Task instructions — Write the next part of the passage below on the history of Al Udeid Air Base in Qatar, starting after its final sentence.

Since the first Gulf War, the US had had limited military agreements with Qatar. In 1992, a Defense Cooperation Agreement was signed that permitted “access and prepositioning” of US assets in the country. In November, 1995 another agreement to host “several Air Expeditionary Force deployments” was reached. Yet as of 2000, Al Udeid had been mostly ignored, but that was about to change.
In 2000 the US planned to to use Al-Udeid as a munitions storage facility
according to The International Campaign to Ban Landmines (ICBL) 2000 report released in the fall of that year.
ICBL Report 2000: Qatar
Additionally, based on U.S. Air Force plans for its war reserve ammunition stockpiles in the Persian Gulf region, U.S. Gator antipersonnel mines, as well as Claymore mines, may be introduced and stockpiled at the Al Udeid area in Qatar in the near future. U.S. Air Force documents indicate that the Al Udeid storage facility will eventually contain 142 CBU-89 Gator mine systems, each with twenty-two antipersonnel mines, and 141 M18/M18A1 Claymore mines
The ICBL 2001 report, which was completed just prior to 9-11 confirmed that the munitions storage plan had in fact gone into effect. Located in the remote desert region of Qatar, Al-Udeid was a perfect candidate for this kind of usage. But munitions storage facility would not last long. As the Bush administration came to power they had new plans for the air base, plans that would clear the path to war with Iraq.
By March 2001 the Air Force began investigating moving operations to the Al-Udeid.
According to a Congressional report given by Defense Secretary Donald Rumsfeld, the airfield was now being looked at as potential US base. In his annual Allied Contributions to the Common Defense Report , Rumsfeld stated:
“Since November 1995, Bahrain and Qatar have both hosted several Air Expeditionary Force deployments in support of Operation SOUTHERN WATCH, and the United States Air Force recently established a limited prepositioning facility at Qatar’s Al-Udeid Airbase and is investigating moving to the airfield. Qatar also hosts prepositioned U.S. Army assets at As-Saliyah.”
This was the first time the use of Al-Udied as a potential base for US air operations was officially acknowledged. Back in April 2000, then Defense Secretary William Cohen had been asked about the use of Al-Udeid at a press conference in Kuwait. He acknowledge that he had “discussed ways in which Al-Udeid may be used in the future, in a crisis situation” with the Qataris, but no agreement could be reached. Obviously the new administration had more luck with the Qatari negotiations then its predecessors.
In June 2001 communications capabilities were completed at Al Udeid
According to his online biography archived at a website for those who had served at Prum Air Station in Germany, Bill Goodman (USAF Ret) states that communications work began at Al Udeid sometime before June 2001. Towards the end of his long and distinguished military career, Goodman says that while working for Air Force Central Command, he oversaw the installation of “communications capability” at Al Udeid in the spring.
“In June of 1996 …I accepted a position on the United States Central Command Air Forces Staff. I was a Project Manager and Communications Systems Manager for Southwest Asia. I got to spend much time traveling throughout the Middle East. Most significant, and my last official duty in the Air Force was that I was project manager for an initial communications capability at Al Udeid Air Base in QATAR. I completed everything in June of 2001 and am pretty proud of what I helped accomplish there and feel like I made a difference.”

Material —
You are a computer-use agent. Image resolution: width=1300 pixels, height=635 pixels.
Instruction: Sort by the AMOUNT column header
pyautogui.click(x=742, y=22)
* * *
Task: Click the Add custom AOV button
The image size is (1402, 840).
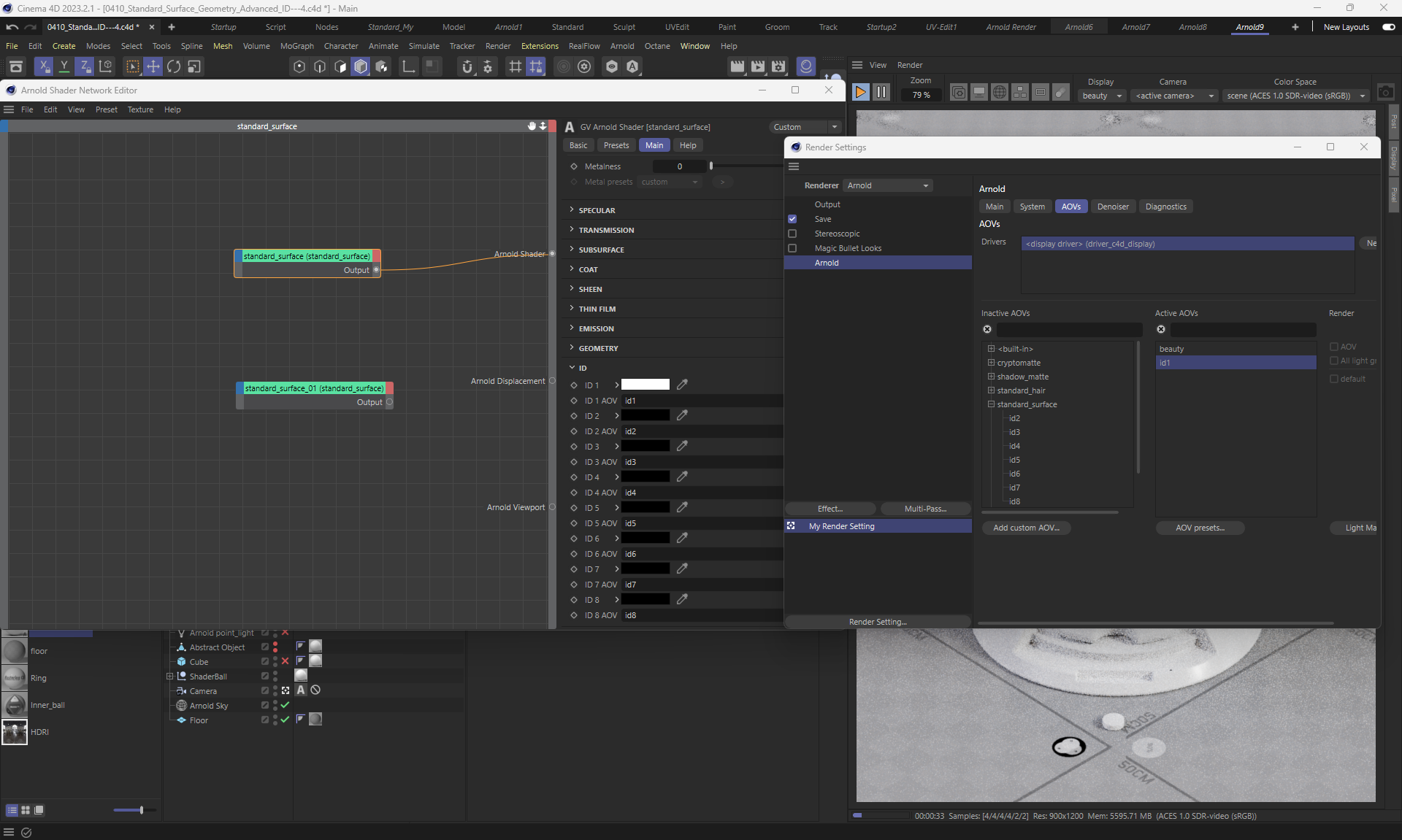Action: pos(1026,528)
---
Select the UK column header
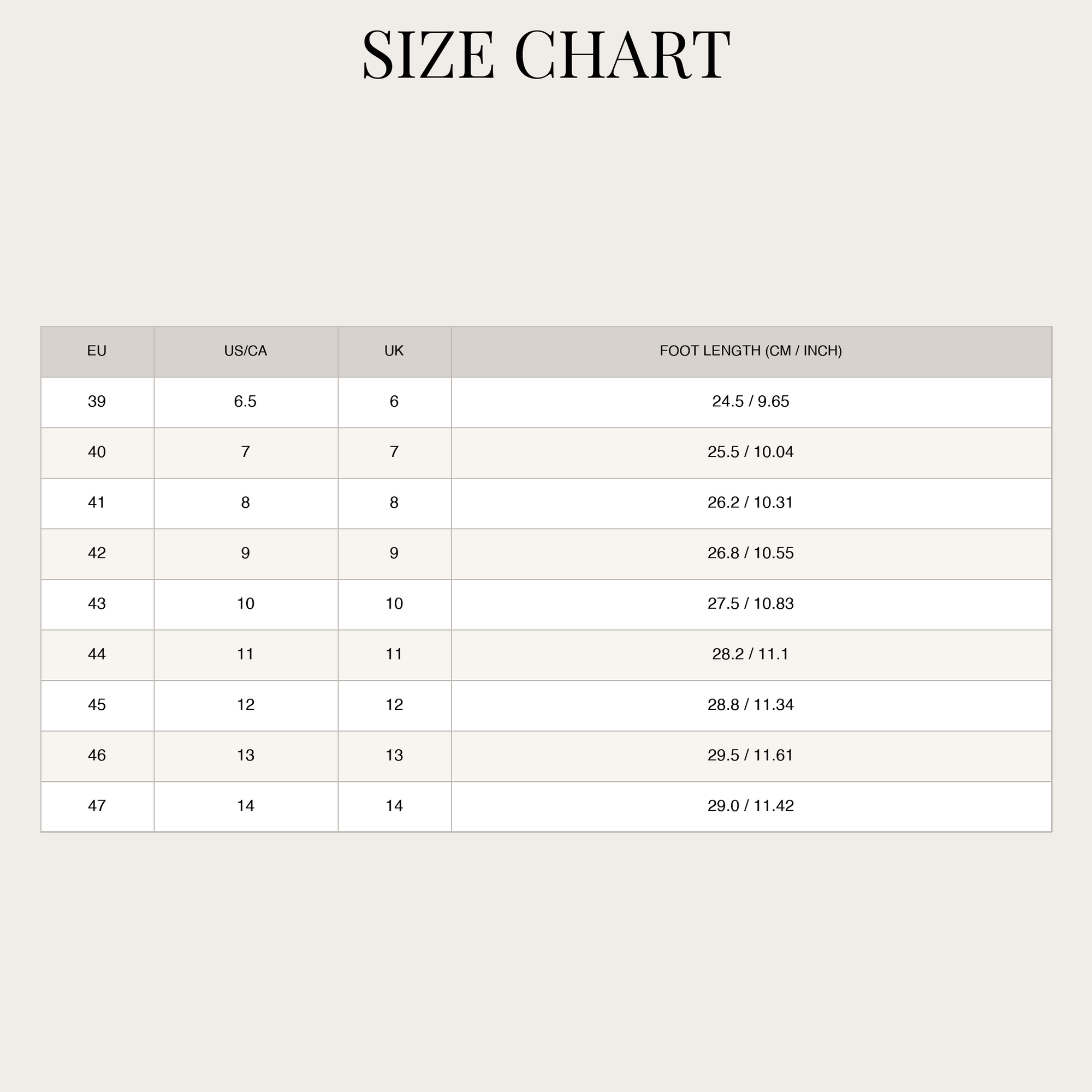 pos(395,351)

Exercise result —
Around the same period, Alaswar Technology Group Co (aka.Al-Aswar Electronic) of Hawally Kuwait supplied and installed two “60 foot guy masts, microwave dishes and allied works” in Qatar; one at the Saliyah Army Base, the other at Al-Udeid. Whether these communication dishes were part of the work Bill Goodman was doing cannot be known. What is known is that the US military had personnel working at Al-Udied long before the Sept 29, 2001 date always claimed to be the first time US servicemen set foot at the base.
In the Summer of 2001 construction contracts for the airbase began to go out for bids.
By the summer of 2001 plans to expand Al Udeid into a large-scale installation were well under way. The bidding process for contracts to do the work had all ready begun.
On August 9, 2001 bids went out for a “contractor owned-contractor operated” fueling station for both fighter and cargo planes as well as a diesel and automotive gasoline facility for ground vehicles. Also in the bid was a fueling station for mobile aircraft refueling vehicles and a commercial tank truck receiving facility.
COMMERCE BUSINESS DAILY ISSUE OF AUGUST 13, 2001 PSA #2913
SOLICITATIONS
X — COCO SITE AT AL UDEID
Notice Date
August 9, 2001
Contracting Office
Defense Logistics Agency,
Logistics Operations,
Defense Energy Support Center,
8725 John J. Kingman Road,
Fort Belvoir, VA, 22060-6222
ZIP Code
22060-6222
Solicitation Number
SP0600-01-R-0117
Response Due
October 5, 2001
Description
COCO Site at AL Udeid, Qatar 1. An aircraft hydrant fuel system capable of servicing both fighter and cargo aircrafts. 2. Approximately 72,000 barrels of JP8 storage capacity. 3. A ground products dispensing facility for Diesel Fuel and Automotive Gasoline. 4. A truck fill stand capable for mobile aircraft refueling vehicles. 5. A commercial tank truck receiving facility (i.e. tank truck off loading heads).
Record
Loren Data Corp. 20010813/XSOL001.HTM (D-221 SN50U5O6)
(Contact info edited)
On Sept 7, 2001, according to company news releases, a contract was awarded GSCSGulf to build “administration facilities, a worker break room, ablution facilities, an outside storage area, a loading dock, FMSE facility, and a generator run up.” Later in the month GSCSGulf was awarded two contracts farmed out from DynCorp. One was for a Fuel Receiving Point, the other for a Bulk Fuel Storage facility. “The projects (were) to be built under expedited construction schedules in order to ensure fuel systems (were) in-place for incoming USAF tanker squadrons deployed as part of Operation Enduring Freedom.”
Although the press release from the 30th of September mentions “Operation Enduring Freedom”, bidding on the contract had to have been completed long before that date. As the release states GSCSGulf had won the contracts from DynCorp, one must assume they competed for them.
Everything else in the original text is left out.